Summary of this case from Johnson v. Toffey

Opinion

05 Civ. 0001 (LAK)(KNF).

January 31, 2008


REPORT AND RECOMMENDATION


BACKGROUND

George W. Drance ("Drance") brought this action, pro se, against Citigroup, Simpson Thacher Bartlett, Melvin L. Cantor and Daniel J. Keenaghan, pursuant to 42 U. S. C. §§ 1983 and 1985, alleging violations of his constitutional rights; obstruction of justice; conspiracy to obstruct justice; fraud; and conspiracy to commit fraud. On August 9, 2006, the undersigned issued a report, recommending that the assigned district judge: (a) grant the defendants' motion to dismiss the plaintiff's amended complaint based on the collateral estoppel doctrine; and (b) deny the plaintiff's cross-motion for leave to file a second amended complaint, because such a pleading would be futile. Upon consideration of the plaintiff's objections, the defendants' response and de novo review of the record, the assigned district judge adopted the report and recommendation by order, dated February 22, 2007. Based on that order, the Clerk of Court entered a judgment in favor of the defendants, on March 15, 2007. On March 29, 2007, the plaintiff served the defendants with his application that the court: (a) reconsider its February 22, 2007 order; b) vacate the March 15, 2007 judgment, entered pursuant to that order; and (c) direct the parties to prepare for discovery and trial. The defendants opposed the motion.
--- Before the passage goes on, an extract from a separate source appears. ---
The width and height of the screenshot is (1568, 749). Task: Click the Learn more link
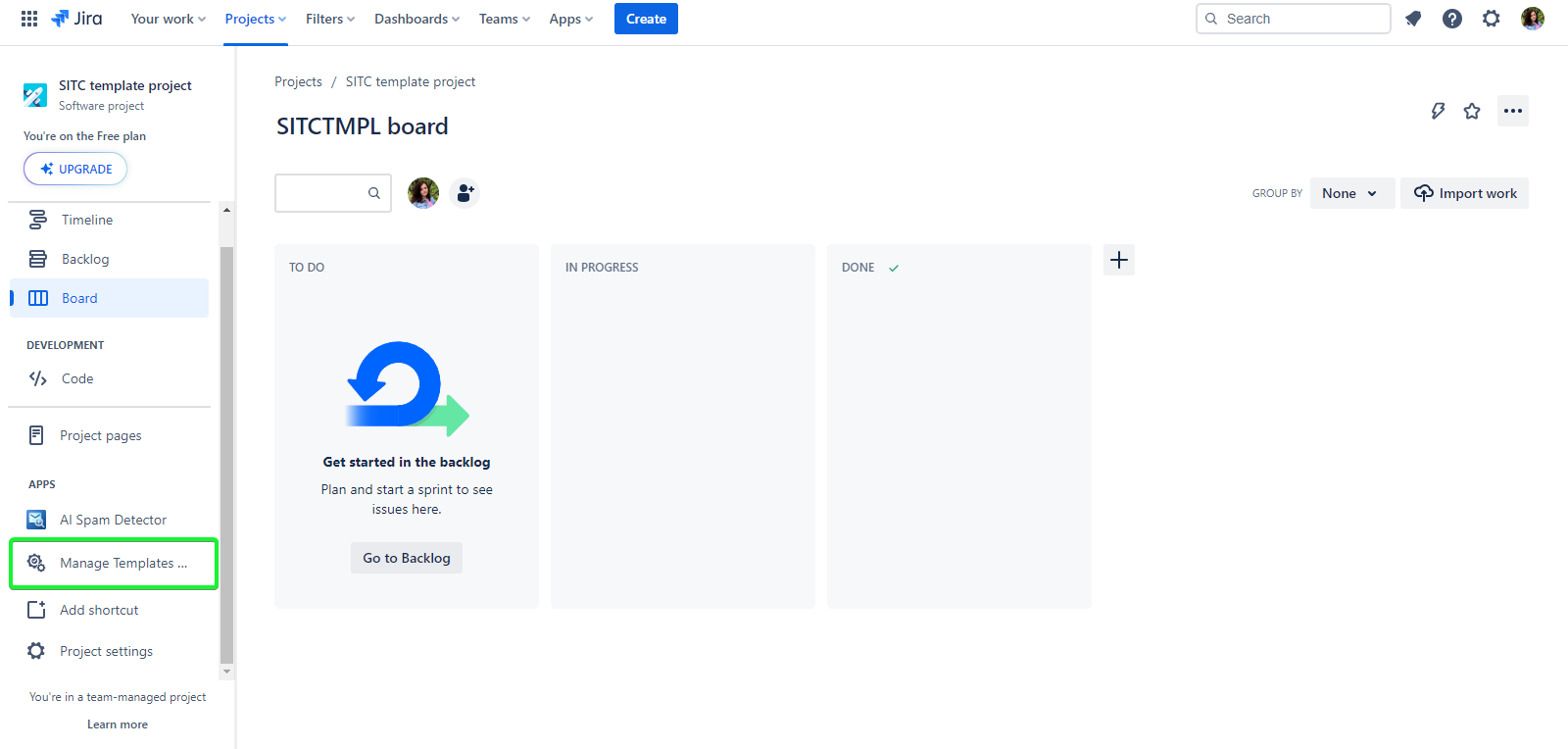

On April 4, 2007, the plaintiff filed a notice of appeal from the March 15, 2007 judgment. On October 16, 2007, the Second Circuit Court of Appeals granted the plaintiff's motion to withdraw the appeal without prejudice. On November 30, 2007, the plaintiff wrote a letter to the Court in order "to apprise [the Court] of documents missing from the Open Record of this case and to ask [the Court's] permission to replace them for the record." The defendants opposed the request made via the plaintiff's letter. The plaintiff's application for reconsideration is addressed below.

DISCUSSION

Drance contends: (1) the defendants "have misled this [c]ourt to render a judgment that is incompatible with the facts;" (2) the 12 exhibits, submitted with his affirmation in opposition to the defendant's motion to dismiss and in support of his cross-motion to amend the amended complaint, appear not to have been considered by the court; (3) the court stated inaccurately, in its February 22, 2007 order, that he objected "to all aspects" of the report and recommendation; (4) the collateral estoppel standard was not met by the defendants; and (5) his constitutional right to trial by jury is implicated. The defendants maintain the plaintiff failed to: (a) demonstrate that the court overlooked the exhibits submitted with the plaintiff's opposition papers and to explain how those exhibits would affect the outcome of the instant case; (b) identify any basis for reconsidering the court's dismissal of the amended complaint on collateral estoppel grounds; and (c) identify any error in the court's denial of his cross-motion to amend the amended complaint. Local Civil Rule 6.3 Motion for Reconsideration

"Whether raised under [Fed.R.Civ.P.] 60 or Local Rule [3.6], the standard for granting a motion for reconsideration is strict." New York News Inc. v. Newspaper Mail Deliverers' Union of New York, 139 F.R.D. 294, 294-95 (S.D.N.Y. 1991). "[R]econsideration will generally be denied unless the moving party can point to controlling decisions or data that the court overlooked-matters, in other words, that might reasonably be expected to alter the conclusion reached by the court." Shrader v. CSX Transp., Inc., 70 F.3d 255, 257 (2d Cir. 1995). "A court must narrowly construe and strictly apply Local Rule 6.3 so as to avoid duplicative rulings on previously considered issues and to prevent the Rule from being used to advance different theories not previously argued, or as a substitute for appealing a final judgment." Commercial Risk Reinsurance Co. Ltd. v. Sec. Ins. Co. of Hartford, ___ F. Supp. 2d ___, 2007 WL 4358454 at *1 (S.D.N.Y. Dec. 12, 2007).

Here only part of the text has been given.